Title | Convolutional Neural Networks for Handwritten Text Recognition of Medical Prescription- |
Publication Type | Journal Article |
Year of Publication | 2023 |
Authors | Shahade, M, Kulkarni, M, Pawar, V, Chaudhari, J, Lakade, Y, Kotkar, D |
Journal | Journal of Digital Information Management |
Volume | 21 |
Issue | 4 |
Start Page | 117 |
Pagination | 117-124 |
Date Published | 12/2023 |
Type of Article | Research |
Abstract | Converting handwritten prescriptions into electronic format offers several advantages and is crucial for modern healthcare systems.
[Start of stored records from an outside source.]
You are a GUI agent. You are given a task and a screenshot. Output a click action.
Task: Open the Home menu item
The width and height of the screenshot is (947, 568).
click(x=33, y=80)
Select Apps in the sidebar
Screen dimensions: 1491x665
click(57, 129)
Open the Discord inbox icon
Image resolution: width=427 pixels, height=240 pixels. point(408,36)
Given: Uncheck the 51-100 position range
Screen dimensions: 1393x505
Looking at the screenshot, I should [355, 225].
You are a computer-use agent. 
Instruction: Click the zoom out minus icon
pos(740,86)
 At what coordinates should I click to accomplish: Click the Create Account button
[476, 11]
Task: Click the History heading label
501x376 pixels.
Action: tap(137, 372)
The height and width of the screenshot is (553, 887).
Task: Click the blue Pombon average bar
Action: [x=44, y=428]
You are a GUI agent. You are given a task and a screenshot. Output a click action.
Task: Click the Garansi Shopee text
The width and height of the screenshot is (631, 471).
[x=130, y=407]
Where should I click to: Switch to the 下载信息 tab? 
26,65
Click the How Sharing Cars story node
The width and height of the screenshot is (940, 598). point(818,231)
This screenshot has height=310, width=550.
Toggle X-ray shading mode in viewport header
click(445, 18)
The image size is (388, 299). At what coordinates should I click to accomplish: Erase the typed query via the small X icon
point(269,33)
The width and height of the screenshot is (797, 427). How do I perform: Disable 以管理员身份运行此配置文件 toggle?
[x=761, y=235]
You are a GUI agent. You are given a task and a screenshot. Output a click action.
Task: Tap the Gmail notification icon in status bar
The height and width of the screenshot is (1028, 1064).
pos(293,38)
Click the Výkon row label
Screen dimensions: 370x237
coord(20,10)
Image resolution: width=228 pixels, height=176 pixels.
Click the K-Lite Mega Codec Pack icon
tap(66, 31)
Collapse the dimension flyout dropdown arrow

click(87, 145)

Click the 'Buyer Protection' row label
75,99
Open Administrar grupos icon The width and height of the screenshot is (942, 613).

It is essential nowadays because of some factors such as – Legibility and Accuracy: Handwritten prescriptions can be challenging to read and interpret; accessibility and Portability: Electronic prescriptions can be easily stored; Decision Support Systems: By digitising prescriptions, healthcare systems can integrate them with electronic health records (EHRs) and utilise decision support systems. Convolutional neural networks (CNNs) are a class of deep learning algorithms that have proven effective in extracting handwritten text from various documents, including medical prescriptions. By leveraging CNNs for handwritten text extraction, healthcare systems can automate the process of digitising prescriptions, reducing manual effort and potential human errors. This enables seamless integration with electronic systems, facilitating better patient care and overall healthcare management. In this paper, we have trained the CNN model for different parameters and observed the accuracy and loss for various parameters. We got a maximum training accuracy of 89% and a maximum testing accuracy of 70%. |
URL | http://www.dline.info/download.php?sn=3899 |
DOI | 10.6025/jdim/2023/21/4/117-124 |
Refereed Designation | Refereed |